▸ **WHAT YOU SHOULD DO**: Copy out every line in the entries below that includes "chevron".

▸ **RECORDS FOR THIS EXERCISE**:
******
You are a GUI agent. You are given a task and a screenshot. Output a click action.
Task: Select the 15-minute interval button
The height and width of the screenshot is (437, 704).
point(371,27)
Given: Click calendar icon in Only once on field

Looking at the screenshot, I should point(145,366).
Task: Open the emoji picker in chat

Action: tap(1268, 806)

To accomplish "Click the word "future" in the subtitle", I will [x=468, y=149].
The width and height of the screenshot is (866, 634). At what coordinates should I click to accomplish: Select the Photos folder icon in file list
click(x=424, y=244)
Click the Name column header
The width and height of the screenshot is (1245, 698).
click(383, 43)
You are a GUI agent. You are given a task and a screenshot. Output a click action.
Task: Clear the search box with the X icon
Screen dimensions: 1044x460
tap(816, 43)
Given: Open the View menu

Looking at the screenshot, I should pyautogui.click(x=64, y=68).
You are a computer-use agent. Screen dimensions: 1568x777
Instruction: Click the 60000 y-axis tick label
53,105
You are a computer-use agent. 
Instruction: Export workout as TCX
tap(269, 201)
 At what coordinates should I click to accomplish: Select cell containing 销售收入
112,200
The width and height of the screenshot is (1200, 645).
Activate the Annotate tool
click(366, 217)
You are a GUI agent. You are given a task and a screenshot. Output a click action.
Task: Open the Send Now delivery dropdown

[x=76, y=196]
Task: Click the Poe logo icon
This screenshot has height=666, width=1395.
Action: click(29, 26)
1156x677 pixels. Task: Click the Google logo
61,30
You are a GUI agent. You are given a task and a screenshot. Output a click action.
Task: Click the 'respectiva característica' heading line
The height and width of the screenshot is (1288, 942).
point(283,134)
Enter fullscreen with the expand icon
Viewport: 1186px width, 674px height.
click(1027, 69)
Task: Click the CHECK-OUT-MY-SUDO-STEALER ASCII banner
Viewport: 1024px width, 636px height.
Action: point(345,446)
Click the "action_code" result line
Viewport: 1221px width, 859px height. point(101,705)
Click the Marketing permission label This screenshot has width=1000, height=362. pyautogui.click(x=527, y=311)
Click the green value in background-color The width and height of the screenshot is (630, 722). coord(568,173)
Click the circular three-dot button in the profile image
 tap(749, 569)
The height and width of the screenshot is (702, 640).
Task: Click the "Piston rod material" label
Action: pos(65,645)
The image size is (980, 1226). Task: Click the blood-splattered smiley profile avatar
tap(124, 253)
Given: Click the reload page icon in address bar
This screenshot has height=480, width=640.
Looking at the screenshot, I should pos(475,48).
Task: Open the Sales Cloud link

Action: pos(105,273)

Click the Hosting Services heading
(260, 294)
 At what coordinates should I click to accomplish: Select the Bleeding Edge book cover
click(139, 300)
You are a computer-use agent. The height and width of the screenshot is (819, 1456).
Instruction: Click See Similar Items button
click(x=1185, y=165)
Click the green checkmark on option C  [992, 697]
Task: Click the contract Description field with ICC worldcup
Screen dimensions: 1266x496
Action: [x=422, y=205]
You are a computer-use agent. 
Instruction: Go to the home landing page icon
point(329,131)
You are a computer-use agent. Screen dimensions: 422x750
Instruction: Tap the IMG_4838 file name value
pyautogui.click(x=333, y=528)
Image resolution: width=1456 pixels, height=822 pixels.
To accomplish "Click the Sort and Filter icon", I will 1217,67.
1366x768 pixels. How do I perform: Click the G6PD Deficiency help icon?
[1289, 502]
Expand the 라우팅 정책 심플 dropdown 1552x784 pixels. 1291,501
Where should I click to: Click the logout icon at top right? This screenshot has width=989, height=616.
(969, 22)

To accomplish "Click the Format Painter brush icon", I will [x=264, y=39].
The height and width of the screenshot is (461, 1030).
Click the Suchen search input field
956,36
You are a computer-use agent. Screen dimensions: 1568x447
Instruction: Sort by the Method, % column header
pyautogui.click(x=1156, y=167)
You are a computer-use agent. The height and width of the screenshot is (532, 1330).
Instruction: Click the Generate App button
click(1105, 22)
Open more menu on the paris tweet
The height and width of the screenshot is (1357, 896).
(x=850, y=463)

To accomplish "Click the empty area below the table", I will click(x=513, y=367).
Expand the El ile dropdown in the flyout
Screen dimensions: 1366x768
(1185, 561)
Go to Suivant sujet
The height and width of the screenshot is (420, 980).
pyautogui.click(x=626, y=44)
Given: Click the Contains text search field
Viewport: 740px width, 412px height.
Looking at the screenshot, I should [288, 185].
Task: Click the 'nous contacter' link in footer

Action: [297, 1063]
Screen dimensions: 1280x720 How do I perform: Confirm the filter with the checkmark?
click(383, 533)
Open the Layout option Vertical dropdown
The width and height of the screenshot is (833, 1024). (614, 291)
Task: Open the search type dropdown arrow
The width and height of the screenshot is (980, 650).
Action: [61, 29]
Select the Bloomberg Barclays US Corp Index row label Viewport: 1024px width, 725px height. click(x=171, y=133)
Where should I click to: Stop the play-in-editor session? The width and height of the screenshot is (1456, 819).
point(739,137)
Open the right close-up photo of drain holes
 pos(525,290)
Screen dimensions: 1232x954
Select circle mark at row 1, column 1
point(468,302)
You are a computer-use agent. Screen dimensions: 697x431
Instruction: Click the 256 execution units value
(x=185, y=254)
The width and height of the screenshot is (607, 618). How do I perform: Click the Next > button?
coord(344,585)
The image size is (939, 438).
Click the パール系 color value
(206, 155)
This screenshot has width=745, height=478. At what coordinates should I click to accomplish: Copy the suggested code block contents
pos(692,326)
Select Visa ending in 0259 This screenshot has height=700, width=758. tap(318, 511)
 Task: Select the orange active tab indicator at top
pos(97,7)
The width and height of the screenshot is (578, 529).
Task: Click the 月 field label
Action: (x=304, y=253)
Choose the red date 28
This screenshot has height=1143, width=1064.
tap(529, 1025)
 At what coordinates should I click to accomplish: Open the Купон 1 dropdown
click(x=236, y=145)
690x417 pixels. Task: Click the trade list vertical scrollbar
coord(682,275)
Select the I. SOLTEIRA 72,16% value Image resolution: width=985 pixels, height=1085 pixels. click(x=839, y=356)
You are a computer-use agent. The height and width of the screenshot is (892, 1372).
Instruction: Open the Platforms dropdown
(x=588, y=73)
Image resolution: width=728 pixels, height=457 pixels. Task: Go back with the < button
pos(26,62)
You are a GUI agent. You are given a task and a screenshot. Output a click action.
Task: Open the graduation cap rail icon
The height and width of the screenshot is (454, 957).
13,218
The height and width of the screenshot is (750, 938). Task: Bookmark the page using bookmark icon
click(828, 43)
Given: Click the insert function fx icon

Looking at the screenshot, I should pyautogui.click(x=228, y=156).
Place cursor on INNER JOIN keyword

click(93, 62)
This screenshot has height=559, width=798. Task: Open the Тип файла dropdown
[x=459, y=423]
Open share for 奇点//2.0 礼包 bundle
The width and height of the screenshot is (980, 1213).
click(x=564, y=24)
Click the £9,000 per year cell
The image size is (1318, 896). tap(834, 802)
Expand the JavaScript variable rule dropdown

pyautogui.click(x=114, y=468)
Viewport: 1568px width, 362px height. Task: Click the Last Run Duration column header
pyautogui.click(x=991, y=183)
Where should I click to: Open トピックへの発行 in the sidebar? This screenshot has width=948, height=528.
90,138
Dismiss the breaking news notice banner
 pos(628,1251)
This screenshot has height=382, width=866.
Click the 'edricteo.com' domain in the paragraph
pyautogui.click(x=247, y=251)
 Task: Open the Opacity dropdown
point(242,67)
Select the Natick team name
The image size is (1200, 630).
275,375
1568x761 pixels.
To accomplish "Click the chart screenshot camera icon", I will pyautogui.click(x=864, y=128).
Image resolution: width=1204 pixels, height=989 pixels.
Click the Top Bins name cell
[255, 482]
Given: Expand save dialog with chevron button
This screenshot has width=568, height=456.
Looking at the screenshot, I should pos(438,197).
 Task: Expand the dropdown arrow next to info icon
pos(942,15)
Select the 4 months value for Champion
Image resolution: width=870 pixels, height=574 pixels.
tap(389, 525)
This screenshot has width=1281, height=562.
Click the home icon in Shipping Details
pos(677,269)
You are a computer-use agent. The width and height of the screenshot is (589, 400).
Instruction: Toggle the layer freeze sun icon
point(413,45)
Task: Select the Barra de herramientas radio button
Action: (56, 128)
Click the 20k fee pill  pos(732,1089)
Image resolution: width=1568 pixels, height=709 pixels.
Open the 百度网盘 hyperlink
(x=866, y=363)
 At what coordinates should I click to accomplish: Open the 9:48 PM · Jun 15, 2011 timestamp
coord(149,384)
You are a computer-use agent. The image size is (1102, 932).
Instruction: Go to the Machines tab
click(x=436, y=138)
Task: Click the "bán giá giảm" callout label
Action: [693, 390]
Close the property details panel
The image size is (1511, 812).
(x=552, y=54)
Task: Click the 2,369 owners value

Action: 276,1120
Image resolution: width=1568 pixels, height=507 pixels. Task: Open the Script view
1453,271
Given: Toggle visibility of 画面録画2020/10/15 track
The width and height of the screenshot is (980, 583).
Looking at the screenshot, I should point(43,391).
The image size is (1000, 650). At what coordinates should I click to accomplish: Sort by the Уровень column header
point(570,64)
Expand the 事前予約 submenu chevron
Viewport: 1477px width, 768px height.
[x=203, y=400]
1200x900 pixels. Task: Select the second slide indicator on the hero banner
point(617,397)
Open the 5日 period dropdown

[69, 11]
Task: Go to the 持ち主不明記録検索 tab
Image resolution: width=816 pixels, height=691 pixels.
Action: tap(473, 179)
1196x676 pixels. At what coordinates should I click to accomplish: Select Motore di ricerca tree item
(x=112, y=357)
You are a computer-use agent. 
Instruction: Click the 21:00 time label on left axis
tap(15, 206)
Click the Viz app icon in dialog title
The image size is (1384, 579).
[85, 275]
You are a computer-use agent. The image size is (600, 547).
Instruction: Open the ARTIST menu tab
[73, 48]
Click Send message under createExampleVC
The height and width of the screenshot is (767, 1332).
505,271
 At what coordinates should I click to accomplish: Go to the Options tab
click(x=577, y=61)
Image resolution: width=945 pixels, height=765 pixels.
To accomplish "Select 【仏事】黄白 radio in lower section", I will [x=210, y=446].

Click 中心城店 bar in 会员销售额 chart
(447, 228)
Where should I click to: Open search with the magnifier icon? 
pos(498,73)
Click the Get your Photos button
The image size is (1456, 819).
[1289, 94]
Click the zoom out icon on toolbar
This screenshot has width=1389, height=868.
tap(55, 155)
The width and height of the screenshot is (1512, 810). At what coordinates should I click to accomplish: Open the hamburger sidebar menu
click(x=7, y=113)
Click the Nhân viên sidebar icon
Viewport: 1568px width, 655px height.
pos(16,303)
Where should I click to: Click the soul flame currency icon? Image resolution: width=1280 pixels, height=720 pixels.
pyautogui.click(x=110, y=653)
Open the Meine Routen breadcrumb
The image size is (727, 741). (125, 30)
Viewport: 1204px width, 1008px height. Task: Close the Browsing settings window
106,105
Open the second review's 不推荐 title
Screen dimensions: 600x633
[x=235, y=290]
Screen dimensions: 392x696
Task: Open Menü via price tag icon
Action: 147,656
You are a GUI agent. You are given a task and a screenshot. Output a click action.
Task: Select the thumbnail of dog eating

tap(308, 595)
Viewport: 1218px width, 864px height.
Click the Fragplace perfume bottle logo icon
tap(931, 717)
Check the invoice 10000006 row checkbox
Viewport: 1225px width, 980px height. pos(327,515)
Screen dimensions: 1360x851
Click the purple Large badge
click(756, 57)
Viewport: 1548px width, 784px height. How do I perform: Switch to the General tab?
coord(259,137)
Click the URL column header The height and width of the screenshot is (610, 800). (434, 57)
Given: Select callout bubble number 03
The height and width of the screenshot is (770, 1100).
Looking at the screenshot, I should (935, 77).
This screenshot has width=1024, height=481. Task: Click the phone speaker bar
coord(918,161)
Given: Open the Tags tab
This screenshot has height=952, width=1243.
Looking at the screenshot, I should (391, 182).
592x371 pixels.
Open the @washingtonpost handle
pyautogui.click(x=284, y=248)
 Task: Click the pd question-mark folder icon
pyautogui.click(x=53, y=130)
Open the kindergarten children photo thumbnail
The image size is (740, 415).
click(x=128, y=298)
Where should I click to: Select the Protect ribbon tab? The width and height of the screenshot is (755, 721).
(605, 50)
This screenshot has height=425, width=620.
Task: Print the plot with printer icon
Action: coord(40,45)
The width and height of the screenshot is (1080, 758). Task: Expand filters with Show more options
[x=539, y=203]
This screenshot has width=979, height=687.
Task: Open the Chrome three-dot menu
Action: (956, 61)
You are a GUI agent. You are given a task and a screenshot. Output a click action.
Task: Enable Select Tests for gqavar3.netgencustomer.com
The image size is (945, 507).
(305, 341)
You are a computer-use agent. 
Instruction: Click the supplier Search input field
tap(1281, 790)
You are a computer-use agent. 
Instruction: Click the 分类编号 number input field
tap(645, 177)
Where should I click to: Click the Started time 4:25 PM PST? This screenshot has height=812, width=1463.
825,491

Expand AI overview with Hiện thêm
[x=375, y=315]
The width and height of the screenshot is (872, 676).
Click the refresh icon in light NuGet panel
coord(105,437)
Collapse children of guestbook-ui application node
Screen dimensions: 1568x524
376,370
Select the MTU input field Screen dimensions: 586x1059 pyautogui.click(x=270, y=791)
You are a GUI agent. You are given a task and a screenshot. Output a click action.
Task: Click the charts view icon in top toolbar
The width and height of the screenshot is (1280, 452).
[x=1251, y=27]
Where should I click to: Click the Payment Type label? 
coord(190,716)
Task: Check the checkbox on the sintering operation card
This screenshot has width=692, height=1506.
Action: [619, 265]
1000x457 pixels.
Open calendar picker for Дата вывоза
******
▸ **EXERCISE ANSWER**:
Given: Expand save dialog with chevron button
Expand the 事前予約 submenu chevron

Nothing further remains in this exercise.